Aside from the diversity of terminology, the diversity of plotting techniques is the aspect of DFIT analysis that most often causes confusion.
Why don’t we just make a Cartesian plot of pressure versus time? There are two primary reasons: (1) behaviors of interest occur at different timescales, making it impossible to observe everything on a single Cartesian plot and (2) some interpretations require observing subtle deflections in the pressure trend that are difficult to see without special plotting techniques.
Below is a figure showing a Cartesian plot of pressure versus time for a DFIT with a 10,000 hour shut-in period. Even the most skilled practitioner would have difficulty inferring much useful information from this plot.
In pressure transient analysis (generally, not just in analysis of DFITs), it is common to make a “log-log” plot of pressure change versus shut-in time. In a log-log plot, the x-axis and y-axis have a logarithmic scale. This allows changes over multiple pressure and time scales to be observed in a single plot. On the same figure, it is common to also plot the derivative of pressure with respect to the logarithm of shut-in time. This so called “derivative curve“ is useful because it has the convenient mathematical property that if pressure change scales with time to a power (ie, pressure = time^alpha), then the slope of the curve on a log-log plot will be that power (alpha). If pressure scale with the logarithm of time, then the logarithmic derivative curve is flat. These plots allow practitioners to easily diagnose processes occurring at different times during the transient. The slope of the derivative curve has specific meaning and physical interpretation.
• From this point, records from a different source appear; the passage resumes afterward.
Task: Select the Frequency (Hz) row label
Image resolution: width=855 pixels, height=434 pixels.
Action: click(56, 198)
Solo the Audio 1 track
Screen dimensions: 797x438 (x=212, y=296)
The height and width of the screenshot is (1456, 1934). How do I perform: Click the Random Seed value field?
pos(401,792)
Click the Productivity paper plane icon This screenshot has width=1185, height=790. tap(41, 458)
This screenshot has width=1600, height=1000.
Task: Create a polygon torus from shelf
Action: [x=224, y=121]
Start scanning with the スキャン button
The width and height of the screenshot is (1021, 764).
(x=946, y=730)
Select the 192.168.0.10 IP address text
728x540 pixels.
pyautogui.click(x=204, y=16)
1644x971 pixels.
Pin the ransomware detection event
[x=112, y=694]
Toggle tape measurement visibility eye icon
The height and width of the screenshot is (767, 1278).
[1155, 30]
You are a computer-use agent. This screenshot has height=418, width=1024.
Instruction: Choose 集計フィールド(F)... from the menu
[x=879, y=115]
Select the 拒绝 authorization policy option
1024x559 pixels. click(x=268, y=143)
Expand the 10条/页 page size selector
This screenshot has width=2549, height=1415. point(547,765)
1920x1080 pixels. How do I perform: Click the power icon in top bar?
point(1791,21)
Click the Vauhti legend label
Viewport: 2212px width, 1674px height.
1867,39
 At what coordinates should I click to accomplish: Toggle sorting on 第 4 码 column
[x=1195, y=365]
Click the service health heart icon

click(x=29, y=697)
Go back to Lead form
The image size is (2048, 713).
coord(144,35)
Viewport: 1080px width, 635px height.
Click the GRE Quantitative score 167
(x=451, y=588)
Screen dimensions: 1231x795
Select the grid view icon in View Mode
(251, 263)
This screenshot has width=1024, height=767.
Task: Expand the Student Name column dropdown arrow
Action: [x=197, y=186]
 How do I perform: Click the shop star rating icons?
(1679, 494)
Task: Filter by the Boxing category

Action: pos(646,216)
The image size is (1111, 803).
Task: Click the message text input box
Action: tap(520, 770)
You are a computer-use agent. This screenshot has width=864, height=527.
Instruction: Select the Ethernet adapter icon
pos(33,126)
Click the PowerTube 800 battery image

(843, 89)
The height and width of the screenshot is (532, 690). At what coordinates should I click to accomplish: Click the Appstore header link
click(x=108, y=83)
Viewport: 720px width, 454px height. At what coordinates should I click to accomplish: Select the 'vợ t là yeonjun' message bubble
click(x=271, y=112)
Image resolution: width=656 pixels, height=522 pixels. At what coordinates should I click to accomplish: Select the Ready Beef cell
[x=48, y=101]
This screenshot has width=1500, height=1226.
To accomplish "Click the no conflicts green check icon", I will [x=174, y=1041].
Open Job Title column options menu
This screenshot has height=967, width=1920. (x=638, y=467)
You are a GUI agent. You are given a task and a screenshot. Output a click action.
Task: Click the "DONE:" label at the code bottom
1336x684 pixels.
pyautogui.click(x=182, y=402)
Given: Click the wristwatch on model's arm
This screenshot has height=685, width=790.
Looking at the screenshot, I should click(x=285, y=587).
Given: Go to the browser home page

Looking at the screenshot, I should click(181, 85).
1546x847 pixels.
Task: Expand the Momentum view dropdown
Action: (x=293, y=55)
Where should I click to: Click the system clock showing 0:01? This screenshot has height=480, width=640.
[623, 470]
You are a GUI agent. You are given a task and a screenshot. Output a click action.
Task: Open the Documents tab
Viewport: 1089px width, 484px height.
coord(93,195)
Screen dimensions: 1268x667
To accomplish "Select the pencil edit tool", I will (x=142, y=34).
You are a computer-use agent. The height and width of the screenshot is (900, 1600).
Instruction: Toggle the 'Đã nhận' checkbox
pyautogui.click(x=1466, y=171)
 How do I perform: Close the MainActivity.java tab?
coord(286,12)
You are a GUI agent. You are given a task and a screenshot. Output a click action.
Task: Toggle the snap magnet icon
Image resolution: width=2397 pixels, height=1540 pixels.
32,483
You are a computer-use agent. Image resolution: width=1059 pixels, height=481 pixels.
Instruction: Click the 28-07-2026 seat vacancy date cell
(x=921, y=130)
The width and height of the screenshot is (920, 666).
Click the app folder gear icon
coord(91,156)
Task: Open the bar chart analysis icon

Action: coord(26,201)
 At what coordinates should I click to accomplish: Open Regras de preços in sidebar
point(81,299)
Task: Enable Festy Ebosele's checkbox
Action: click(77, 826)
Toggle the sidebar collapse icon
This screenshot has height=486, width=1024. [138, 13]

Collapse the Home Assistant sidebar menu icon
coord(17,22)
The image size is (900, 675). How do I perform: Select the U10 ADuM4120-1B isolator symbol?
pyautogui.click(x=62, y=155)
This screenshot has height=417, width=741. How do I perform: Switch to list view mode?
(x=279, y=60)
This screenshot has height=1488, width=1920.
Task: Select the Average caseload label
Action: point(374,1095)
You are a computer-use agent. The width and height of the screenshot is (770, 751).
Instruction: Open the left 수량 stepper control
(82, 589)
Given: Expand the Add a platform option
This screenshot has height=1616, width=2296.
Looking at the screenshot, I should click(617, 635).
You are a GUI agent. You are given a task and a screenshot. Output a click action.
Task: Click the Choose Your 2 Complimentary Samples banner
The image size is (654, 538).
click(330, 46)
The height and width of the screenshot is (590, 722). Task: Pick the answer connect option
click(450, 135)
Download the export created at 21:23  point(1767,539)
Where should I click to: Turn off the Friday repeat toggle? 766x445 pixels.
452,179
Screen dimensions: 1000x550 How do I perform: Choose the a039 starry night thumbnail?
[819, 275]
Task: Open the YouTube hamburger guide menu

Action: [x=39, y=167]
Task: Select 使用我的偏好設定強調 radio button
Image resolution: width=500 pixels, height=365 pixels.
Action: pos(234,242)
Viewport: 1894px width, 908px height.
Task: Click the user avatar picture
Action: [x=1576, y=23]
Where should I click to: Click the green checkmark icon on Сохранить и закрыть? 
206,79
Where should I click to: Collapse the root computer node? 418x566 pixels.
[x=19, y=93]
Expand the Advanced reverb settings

On this plot, an experienced interpreter could identify several distinctive processes. For example, after about 30 hours, the derivative curve has as slope of -1/2, indicating impulse linear flow. The term “impulse linear“ has a specific physical interpretation, and the data during this period can be used to infer formation properties. For the first 0.01 hours, water hammer occurs (pressure oscillations in the well caused by abrupt shut-in).
Often, the derivative is taken with respect to a specialized function called “superposition time” or “Horner time”. This technique was originally developed for conventional (non-fracturing) pressure transient tests as a way of adjusting for injection rate changes prior to the start of the transient. This technique, which relies on the application of a mathematical principle called “superposition,” behaves differently when applied to fracturing tests (specifically, because the propagation of the fracture during injection violates the assumptions justifying the superposition of constant rate transient solutions). In my opinion, for DFITs, taking the derivative with respect to superposition time makes the interpretation more complicated, less intuitive, and does not add diagnostic value. On the other hand, I do believe it is a useful technique for interpreting conventional well tests (tests in which a fracture is not formed). Taking the derivative with respect to superposition time causes the derivative plot to curve upward when shut-in duration is equal to injection duration. When applied to a DFIT, this upward curve is a “spurious” deflection in the sense that it is an artifact of the method taking the derivative and does not represent an actual reservoir process. I recently wrote a paper for SPE Reservoir Engineering & Evaluation on this topic of superposition time derivative plots. The paper can be downloaded here: https://www.onepetro.org/journal-paper/SPE-186098-PA.
When you look at a log-log plot of a DFIT transient, the first thing you should do is determine whether derivative was taken with respect to shut-in time or superposition time. This is a frequent source of confusion. It is possible to interpret DFITs from plots with derivative taken with respect to superposition time, but it is tricky and requires understanding nuances that are often missed by practitioners. I recommend taking derivative with respect to actual shut-in time. This avoids the spurious deflection and preserves the useful property that the slope of the line corresponds to the scaling of the pressure trend with time.
G-function plots are very useful and widely used. We’ve written more about the G-function here. In these plots, pressure is plotted with respect to a special function of time called the G-function. It is common to also plot the derivative of pressure with respect to the logarithm of G-time (which is identical to G-time multiplied by the derivative of pressure with respect to G-time, G*dP/dG). The curves on the derivative are used to identify fracture closure and other processes.
According to the ideal Nolte derivations, the plot of pressure versus G-time should form a straight line prior to closure. The G*dP/dG plot should also form a straight line. Unfortunately, pressure and G*dP/dG are very often curving. In shale, G*dP/dG is usually curving upward, as shown in the figure. The interpretation of these curving plots has inspired controversy, a topic that will be addressed in a later post.